Mengenai tiga hadits tersebut, para ulama menyampaikan pendapat yang berbeda-beda:

Pertama, di antara ulama tersebut telah meneliti sanadnya, kemudian menemukan faktor-faktor kelemahan di dalamnya. Mereka menolaknya karena hadits tersebut dha’if sehingga tidak ada ketetapan hukum haram.

Kedua, ada ulama yang menganggapnya sebagai hadits shahih namun sudah dihapus (di mansukh) oleh dalil-dalil lain yang menyatakan halal berhias dengan emas bagi para wanita.

Ketiga, sebagian ulama menganggap sah hadits tersebut, namun mereka memberi ta’wil (interpretasi) bahwa ancaman itu berlaku bagi wanita yang berhias dan sengaja memperlihatkannya lantaran sombong. Jadi bukan ancaman pada perhiasannya. Sebagian yang lain berkata, “Kecaman ini ditujukan kepada wanita yang memakai perhiasan yang besar, karena sangat berpotensi munculnya rasa bangga dan sombong”.

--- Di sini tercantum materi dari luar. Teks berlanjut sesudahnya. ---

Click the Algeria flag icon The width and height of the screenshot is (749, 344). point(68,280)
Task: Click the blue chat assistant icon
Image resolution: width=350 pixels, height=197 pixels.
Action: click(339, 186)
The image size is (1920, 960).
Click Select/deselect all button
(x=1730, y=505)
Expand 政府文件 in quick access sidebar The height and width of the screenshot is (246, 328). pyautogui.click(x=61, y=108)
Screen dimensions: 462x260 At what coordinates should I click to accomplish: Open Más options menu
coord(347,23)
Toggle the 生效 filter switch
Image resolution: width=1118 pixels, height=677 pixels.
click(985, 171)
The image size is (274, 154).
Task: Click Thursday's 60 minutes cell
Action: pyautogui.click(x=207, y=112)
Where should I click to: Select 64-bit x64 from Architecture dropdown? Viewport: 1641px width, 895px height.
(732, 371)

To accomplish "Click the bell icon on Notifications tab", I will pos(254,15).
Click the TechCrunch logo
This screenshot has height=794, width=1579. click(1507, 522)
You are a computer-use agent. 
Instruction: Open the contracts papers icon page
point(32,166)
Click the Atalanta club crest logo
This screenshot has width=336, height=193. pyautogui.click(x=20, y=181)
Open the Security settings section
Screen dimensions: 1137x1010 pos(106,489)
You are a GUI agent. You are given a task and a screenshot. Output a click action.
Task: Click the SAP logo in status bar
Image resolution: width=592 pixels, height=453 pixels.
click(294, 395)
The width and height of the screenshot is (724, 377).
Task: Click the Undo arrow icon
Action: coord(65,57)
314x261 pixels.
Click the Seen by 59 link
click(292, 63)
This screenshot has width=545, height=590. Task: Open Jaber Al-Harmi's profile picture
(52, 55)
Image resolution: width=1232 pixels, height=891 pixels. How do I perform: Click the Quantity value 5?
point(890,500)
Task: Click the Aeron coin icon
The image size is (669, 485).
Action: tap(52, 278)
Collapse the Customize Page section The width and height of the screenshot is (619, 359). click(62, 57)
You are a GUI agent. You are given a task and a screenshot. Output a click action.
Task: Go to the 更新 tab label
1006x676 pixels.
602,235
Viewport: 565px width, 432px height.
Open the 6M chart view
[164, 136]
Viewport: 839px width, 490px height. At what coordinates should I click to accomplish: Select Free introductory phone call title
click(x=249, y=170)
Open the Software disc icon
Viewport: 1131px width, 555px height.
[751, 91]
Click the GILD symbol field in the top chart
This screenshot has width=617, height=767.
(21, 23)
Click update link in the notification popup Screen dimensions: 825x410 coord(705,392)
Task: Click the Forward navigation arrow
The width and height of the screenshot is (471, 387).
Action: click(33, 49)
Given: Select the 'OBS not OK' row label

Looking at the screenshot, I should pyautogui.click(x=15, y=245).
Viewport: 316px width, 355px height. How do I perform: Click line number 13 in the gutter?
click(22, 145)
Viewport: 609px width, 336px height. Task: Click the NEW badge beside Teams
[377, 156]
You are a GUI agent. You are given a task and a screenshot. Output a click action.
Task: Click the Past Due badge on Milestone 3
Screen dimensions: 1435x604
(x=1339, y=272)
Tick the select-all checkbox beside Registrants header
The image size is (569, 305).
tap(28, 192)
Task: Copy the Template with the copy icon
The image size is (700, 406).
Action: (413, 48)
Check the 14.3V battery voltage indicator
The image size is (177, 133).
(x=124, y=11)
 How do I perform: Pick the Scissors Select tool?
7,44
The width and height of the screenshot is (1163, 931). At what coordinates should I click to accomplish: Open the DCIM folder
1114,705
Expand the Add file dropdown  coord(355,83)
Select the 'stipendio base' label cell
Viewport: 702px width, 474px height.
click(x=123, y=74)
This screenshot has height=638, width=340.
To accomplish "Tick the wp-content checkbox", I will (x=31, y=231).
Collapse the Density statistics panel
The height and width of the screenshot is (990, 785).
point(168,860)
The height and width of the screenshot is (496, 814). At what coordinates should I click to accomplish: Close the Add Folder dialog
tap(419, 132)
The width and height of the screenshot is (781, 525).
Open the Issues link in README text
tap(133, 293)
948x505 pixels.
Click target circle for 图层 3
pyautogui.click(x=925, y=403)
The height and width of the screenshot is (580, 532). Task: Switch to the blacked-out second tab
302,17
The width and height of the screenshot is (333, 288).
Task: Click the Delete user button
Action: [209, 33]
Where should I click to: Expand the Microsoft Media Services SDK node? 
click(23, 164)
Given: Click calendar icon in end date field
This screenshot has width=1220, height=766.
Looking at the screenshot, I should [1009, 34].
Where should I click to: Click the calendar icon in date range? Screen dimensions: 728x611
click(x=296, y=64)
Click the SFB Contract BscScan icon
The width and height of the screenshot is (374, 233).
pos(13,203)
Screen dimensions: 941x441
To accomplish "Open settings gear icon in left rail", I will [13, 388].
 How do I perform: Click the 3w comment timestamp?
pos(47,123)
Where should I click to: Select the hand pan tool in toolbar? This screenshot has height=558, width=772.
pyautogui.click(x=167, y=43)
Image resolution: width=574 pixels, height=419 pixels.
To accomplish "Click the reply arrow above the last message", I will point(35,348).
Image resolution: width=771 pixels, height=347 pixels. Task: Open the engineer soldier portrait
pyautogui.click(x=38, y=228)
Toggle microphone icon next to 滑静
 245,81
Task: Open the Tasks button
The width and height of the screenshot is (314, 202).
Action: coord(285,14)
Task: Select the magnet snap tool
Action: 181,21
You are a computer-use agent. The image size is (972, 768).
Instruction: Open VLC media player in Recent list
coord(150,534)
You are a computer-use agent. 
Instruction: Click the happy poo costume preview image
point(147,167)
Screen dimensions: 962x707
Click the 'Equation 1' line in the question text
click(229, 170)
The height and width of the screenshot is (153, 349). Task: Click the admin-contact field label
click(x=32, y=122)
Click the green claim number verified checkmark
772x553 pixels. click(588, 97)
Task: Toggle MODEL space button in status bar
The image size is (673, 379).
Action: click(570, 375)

Keempat, di zaman sekarang, ulama hadits seperti Nashirudin Al Albani berpendapat hadits tersebut shahih, dan memandangnya sebagai nash yang jelas mengharamkan perhiasan emas bagi wanita. Pendapat ini bertentangan dengan ijma’ (kesepakatan) para ulama yang membolehkannya dan telah menjadi pijakan fiqh seluruh mazhab serta diamalkan oleh manusia selama 14 abad.

Kelima, ada ulama yang berpandangan bahwa hadits hadits tersebut khusus bagi orang-orang yang tidak menunaikan zakat.